Axillary artery aneurysm
What is it?
- Compression injury to the axillary artery.
- Most axillary artery aneurysms have been reported in baseball pitchers and volleyball players.
What is the cause?
- The mechanism of injury to the axillary vessel is unclear, but there may be damage from the pectoralis minor muscle during repetitive hyperabduction, extension and external rotation of the shoulder.
- Another possibility is damage from bony contact.
- There is evidence that pitching has shown direct compression of the artery by the humeral head.
- It is thought that the sharp downward thrust of the humeral head during a smash in volleyball similarly traumatizes the axillary artery.
Signs and Symptoms:
- Axillary artery aneurysms have been reported in baseball pitchers and volleyball players.

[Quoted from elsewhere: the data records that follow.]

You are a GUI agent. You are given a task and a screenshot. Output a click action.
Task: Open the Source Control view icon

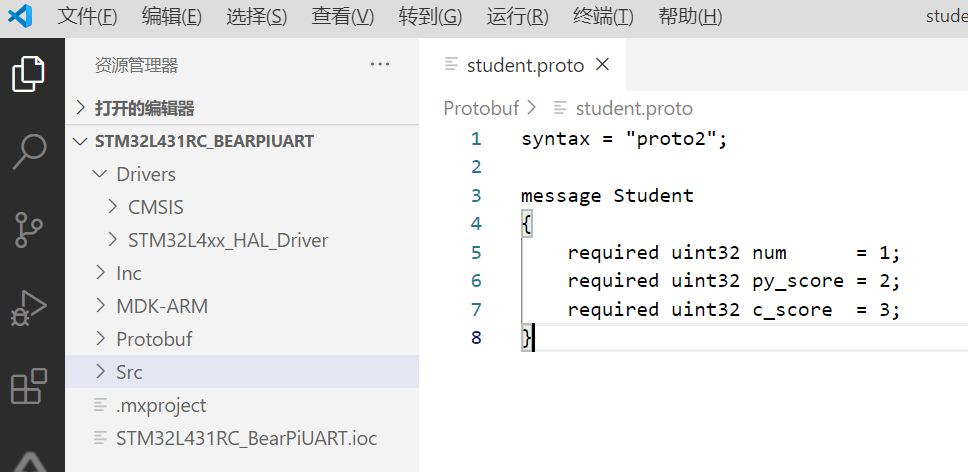point(28,230)
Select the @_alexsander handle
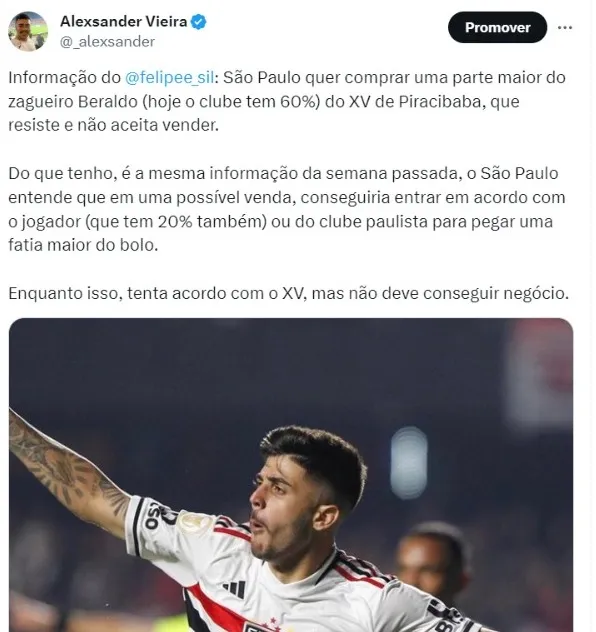Image resolution: width=596 pixels, height=632 pixels. tap(107, 42)
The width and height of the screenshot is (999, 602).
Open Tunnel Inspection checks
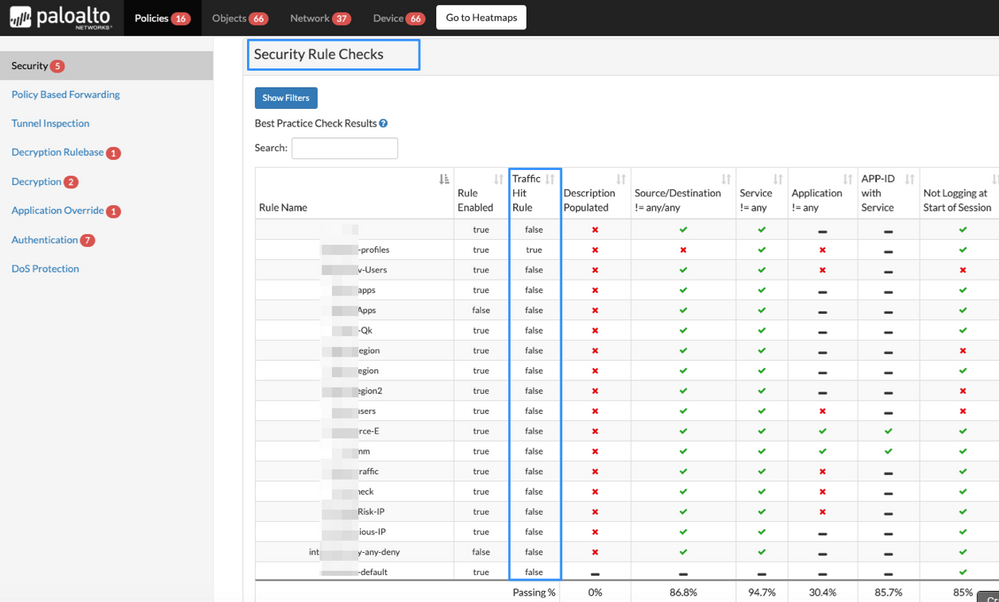(50, 123)
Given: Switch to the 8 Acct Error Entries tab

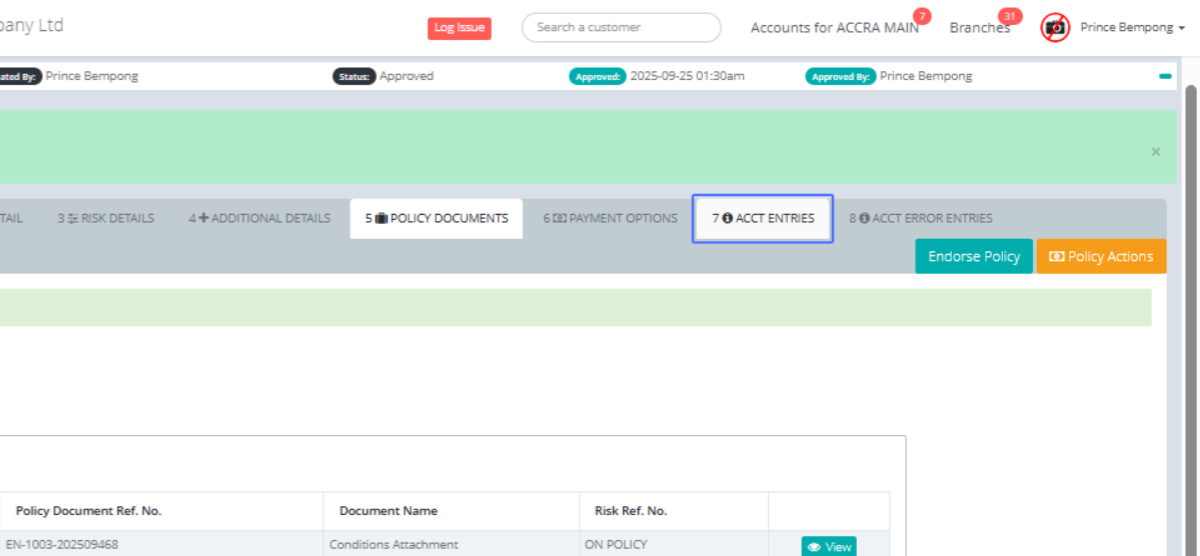Looking at the screenshot, I should pyautogui.click(x=920, y=218).
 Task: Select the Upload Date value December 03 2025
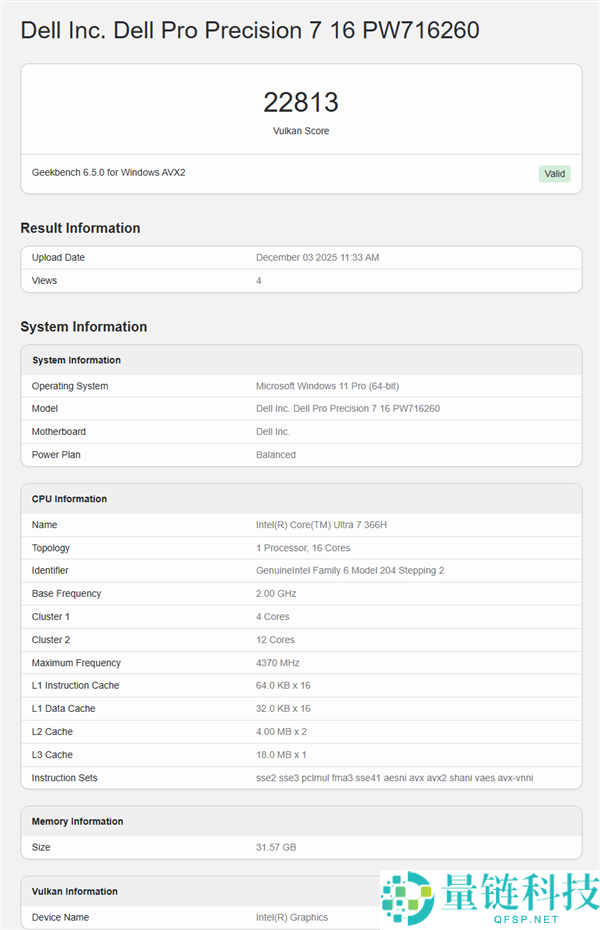317,258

- The patients have generally presented with a sudden onset of numbness, coolness and cold intolerance of fingers of the throwing hand.
Pain referral pattern:
- Pain, numbness, and feeling of 'cold' after exercise.
Diagnostic tool to rule in/out:
- Arteriography and duplex scanning may demonstrate an aneurysm in the axillary artery at the origin of the posterior humeral circumflex artery.
Presentation of the disease:
- Patients generally present with sudden onset of numbness, coolness, and cold intolerance of fingers of the throwing hand.